Instructions to follow: Recast the lines of material below as a numbered list, skipping any blank lines.
═══ Source material
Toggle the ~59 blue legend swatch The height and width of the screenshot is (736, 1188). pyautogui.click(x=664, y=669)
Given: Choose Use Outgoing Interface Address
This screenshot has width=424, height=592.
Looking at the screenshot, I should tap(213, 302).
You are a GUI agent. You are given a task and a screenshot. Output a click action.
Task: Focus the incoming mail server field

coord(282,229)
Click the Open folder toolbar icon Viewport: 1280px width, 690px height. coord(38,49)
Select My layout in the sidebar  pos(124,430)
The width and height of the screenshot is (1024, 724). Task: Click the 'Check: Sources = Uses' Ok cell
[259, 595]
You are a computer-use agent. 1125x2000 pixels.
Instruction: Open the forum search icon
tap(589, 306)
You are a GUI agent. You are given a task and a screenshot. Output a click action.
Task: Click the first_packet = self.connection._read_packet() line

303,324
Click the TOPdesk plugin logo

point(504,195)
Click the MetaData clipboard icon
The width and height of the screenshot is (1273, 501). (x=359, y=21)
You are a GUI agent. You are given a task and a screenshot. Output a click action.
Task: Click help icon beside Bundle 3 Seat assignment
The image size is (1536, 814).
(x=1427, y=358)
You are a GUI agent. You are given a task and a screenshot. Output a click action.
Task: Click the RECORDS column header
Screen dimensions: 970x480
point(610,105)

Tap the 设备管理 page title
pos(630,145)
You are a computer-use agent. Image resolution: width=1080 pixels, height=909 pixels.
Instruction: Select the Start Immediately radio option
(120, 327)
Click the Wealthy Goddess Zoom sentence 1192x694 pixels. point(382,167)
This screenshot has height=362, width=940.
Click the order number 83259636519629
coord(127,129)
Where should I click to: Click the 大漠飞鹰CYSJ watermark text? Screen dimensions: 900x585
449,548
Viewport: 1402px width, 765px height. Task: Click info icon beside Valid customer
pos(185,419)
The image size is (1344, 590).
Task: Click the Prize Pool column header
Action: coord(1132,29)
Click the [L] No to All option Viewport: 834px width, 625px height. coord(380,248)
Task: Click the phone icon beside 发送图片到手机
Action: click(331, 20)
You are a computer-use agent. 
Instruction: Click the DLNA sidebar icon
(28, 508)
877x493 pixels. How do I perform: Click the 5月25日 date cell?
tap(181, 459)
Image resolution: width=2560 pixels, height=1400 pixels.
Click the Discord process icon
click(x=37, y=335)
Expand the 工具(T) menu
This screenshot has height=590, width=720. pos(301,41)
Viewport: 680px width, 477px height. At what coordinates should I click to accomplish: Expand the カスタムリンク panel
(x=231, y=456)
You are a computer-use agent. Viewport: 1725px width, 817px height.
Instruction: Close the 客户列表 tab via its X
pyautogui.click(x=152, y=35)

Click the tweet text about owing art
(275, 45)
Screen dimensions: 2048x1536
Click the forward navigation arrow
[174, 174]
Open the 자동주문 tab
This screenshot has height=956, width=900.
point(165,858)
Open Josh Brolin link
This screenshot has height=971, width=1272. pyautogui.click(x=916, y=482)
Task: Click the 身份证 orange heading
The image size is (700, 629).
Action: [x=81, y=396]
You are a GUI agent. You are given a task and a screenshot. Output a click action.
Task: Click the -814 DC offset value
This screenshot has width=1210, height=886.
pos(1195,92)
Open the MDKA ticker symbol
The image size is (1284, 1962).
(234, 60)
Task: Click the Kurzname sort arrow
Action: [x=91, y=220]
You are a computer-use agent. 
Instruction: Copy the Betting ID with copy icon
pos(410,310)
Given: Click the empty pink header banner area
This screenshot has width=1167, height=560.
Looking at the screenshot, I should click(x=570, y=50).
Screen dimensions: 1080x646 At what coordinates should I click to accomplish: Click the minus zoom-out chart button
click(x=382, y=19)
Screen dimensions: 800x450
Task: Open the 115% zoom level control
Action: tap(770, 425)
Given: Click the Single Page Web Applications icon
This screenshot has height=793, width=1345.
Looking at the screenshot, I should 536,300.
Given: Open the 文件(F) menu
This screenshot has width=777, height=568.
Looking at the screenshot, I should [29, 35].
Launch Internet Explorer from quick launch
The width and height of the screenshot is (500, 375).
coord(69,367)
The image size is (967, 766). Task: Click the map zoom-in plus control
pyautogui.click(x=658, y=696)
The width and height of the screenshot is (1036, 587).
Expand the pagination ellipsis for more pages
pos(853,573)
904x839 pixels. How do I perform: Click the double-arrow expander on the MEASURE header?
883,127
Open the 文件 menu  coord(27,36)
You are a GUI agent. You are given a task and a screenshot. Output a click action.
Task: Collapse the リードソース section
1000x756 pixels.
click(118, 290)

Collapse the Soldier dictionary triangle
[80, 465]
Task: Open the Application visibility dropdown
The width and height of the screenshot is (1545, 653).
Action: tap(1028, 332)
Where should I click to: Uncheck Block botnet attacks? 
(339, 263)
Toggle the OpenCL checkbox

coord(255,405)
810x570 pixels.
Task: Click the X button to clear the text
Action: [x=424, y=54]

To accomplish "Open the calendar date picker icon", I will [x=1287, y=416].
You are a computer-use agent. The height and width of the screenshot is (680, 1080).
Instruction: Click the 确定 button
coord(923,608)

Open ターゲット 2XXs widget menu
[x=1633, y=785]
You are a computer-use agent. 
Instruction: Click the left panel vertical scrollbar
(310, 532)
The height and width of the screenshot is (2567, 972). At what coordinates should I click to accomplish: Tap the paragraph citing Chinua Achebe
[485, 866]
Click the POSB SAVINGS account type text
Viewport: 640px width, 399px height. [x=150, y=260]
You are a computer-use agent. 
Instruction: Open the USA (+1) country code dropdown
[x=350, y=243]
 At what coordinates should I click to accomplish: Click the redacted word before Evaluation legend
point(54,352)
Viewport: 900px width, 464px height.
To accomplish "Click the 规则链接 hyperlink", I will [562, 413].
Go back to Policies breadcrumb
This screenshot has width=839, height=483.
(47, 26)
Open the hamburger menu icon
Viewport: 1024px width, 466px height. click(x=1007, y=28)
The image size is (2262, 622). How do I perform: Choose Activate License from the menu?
══════
The completed task:
1. Toggle the ~59 blue legend swatch The height and width of the screenshot is (736, 1188). pyautogui.click(x=664, y=669)
2. Given: Choose Use Outgoing Interface Address
3. This screenshot has width=424, height=592.
4. Looking at the screenshot, I should tap(213, 302).
5. You are a GUI agent. You are given a task and a screenshot. Output a click action.
6. Task: Focus the incoming mail server field
7. coord(282,229)
8. Click the Open folder toolbar icon Viewport: 1280px width, 690px height. coord(38,49)
9. Select My layout in the sidebar  pos(124,430)
10. The width and height of the screenshot is (1024, 724). Task: Click the 'Check: Sources = Uses' Ok cell
11. [259, 595]
12. You are a computer-use agent. 1125x2000 pixels.
13. Instruction: Open the forum search icon
14. tap(589, 306)
15. You are a GUI agent. You are given a task and a screenshot. Output a click action.
16. Task: Click the first_packet = self.connection._read_packet() line
17. 303,324
18. Click the TOPdesk plugin logo
19. point(504,195)
20. Click the MetaData clipboard icon
21. The width and height of the screenshot is (1273, 501). (x=359, y=21)
22. You are a GUI agent. You are given a task and a screenshot. Output a click action.
23. Task: Click help icon beside Bundle 3 Seat assignment
24. The image size is (1536, 814).
25. (x=1427, y=358)
26. You are a GUI agent. You are given a task and a screenshot. Output a click action.
27. Task: Click the RECORDS column header
28. Screen dimensions: 970x480
29. point(610,105)
30. Tap the 设备管理 page title
31. pos(630,145)
32. You are a computer-use agent. Image resolution: width=1080 pixels, height=909 pixels.
33. Instruction: Select the Start Immediately radio option
34. (120, 327)
35. Click the Wealthy Goddess Zoom sentence 1192x694 pixels. point(382,167)
36. This screenshot has height=362, width=940.
37. Click the order number 83259636519629
38. coord(127,129)
39. Where should I click to: Click the 大漠飞鹰CYSJ watermark text? Screen dimensions: 900x585
40. 449,548
41. Viewport: 1402px width, 765px height. Task: Click info icon beside Valid customer
42. pos(185,419)
43. The image size is (1344, 590).
44. Task: Click the Prize Pool column header
45. Action: coord(1132,29)
46. Click the [L] No to All option Viewport: 834px width, 625px height. coord(380,248)
47. Task: Click the phone icon beside 发送图片到手机
48. Action: click(331, 20)
49. You are a computer-use agent. 
50. Instruction: Click the DLNA sidebar icon
51. (28, 508)
52. 877x493 pixels. How do I perform: Click the 5月25日 date cell?
53. tap(181, 459)
54. Image resolution: width=2560 pixels, height=1400 pixels.
55. Click the Discord process icon
56. click(x=37, y=335)
57. Expand the 工具(T) menu
58. This screenshot has height=590, width=720. pos(301,41)
59. Viewport: 680px width, 477px height. At what coordinates should I click to accomplish: Expand the カスタムリンク panel
60. (x=231, y=456)
61. You are a computer-use agent. Viewport: 1725px width, 817px height.
62. Instruction: Close the 客户列表 tab via its X
63. pyautogui.click(x=152, y=35)
64. Click the tweet text about owing art
65. (275, 45)
66. Screen dimensions: 2048x1536
67. Click the forward navigation arrow
68. [174, 174]
69. Open the 자동주문 tab
70. This screenshot has height=956, width=900.
71. point(165,858)
72. Open Josh Brolin link
73. This screenshot has height=971, width=1272. pyautogui.click(x=916, y=482)
74. Task: Click the 身份证 orange heading
75. The image size is (700, 629).
76. Action: [x=81, y=396]
77. You are a GUI agent. You are given a task and a screenshot. Output a click action.
78. Task: Click the -814 DC offset value
79. This screenshot has width=1210, height=886.
80. pos(1195,92)
81. Open the MDKA ticker symbol
82. The image size is (1284, 1962).
83. (234, 60)
84. Task: Click the Kurzname sort arrow
85. Action: [x=91, y=220]
86. You are a computer-use agent. 
87. Instruction: Copy the Betting ID with copy icon
88. pos(410,310)
89. Given: Click the empty pink header banner area
90. This screenshot has width=1167, height=560.
91. Looking at the screenshot, I should click(x=570, y=50).
92. Screen dimensions: 1080x646 At what coordinates should I click to accomplish: Click the minus zoom-out chart button
93. click(x=382, y=19)
94. Screen dimensions: 800x450
95. Task: Open the 115% zoom level control
96. Action: tap(770, 425)
97. Given: Click the Single Page Web Applications icon
98. This screenshot has height=793, width=1345.
99. Looking at the screenshot, I should 536,300.
100. Given: Open the 文件(F) menu
101. This screenshot has width=777, height=568.
102. Looking at the screenshot, I should [29, 35].
103. Launch Internet Explorer from quick launch
104. The width and height of the screenshot is (500, 375).
105. coord(69,367)
106. The image size is (967, 766). Task: Click the map zoom-in plus control
107. pyautogui.click(x=658, y=696)
108. The width and height of the screenshot is (1036, 587).
109. Expand the pagination ellipsis for more pages
110. pos(853,573)
111. 904x839 pixels. How do I perform: Click the double-arrow expander on the MEASURE header?
112. 883,127
113. Open the 文件 menu  coord(27,36)
114. You are a GUI agent. You are given a task and a screenshot. Output a click action.
115. Task: Collapse the リードソース section
116. 1000x756 pixels.
117. click(118, 290)
118. Collapse the Soldier dictionary triangle
119. [80, 465]
120. Task: Open the Application visibility dropdown
121. The width and height of the screenshot is (1545, 653).
122. Action: tap(1028, 332)
123. Where should I click to: Uncheck Block botnet attacks? 
124. (339, 263)
125. Toggle the OpenCL checkbox
126. coord(255,405)
127. 810x570 pixels.
128. Task: Click the X button to clear the text
129. Action: [x=424, y=54]
130. To accomplish "Open the calendar date picker icon", I will [x=1287, y=416].
131. You are a computer-use agent. The height and width of the screenshot is (680, 1080).
132. Instruction: Click the 确定 button
133. coord(923,608)
134. Open ターゲット 2XXs widget menu
135. [x=1633, y=785]
136. You are a computer-use agent. 
137. Instruction: Click the left panel vertical scrollbar
138. (310, 532)
139. The height and width of the screenshot is (2567, 972). At what coordinates should I click to accomplish: Tap the paragraph citing Chinua Achebe
140. [485, 866]
141. Click the POSB SAVINGS account type text
142. Viewport: 640px width, 399px height. [x=150, y=260]
143. You are a computer-use agent. 
144. Instruction: Open the USA (+1) country code dropdown
145. [x=350, y=243]
146.  At what coordinates should I click to accomplish: Click the redacted word before Evaluation legend
147. point(54,352)
148. Viewport: 900px width, 464px height.
149. To accomplish "Click the 规则链接 hyperlink", I will [562, 413].
150. Go back to Policies breadcrumb
151. This screenshot has width=839, height=483.
152. (47, 26)
153. Open the hamburger menu icon
154. Viewport: 1024px width, 466px height. click(x=1007, y=28)
155. The image size is (2262, 622). How do I perform: Choose Activate License from the menu?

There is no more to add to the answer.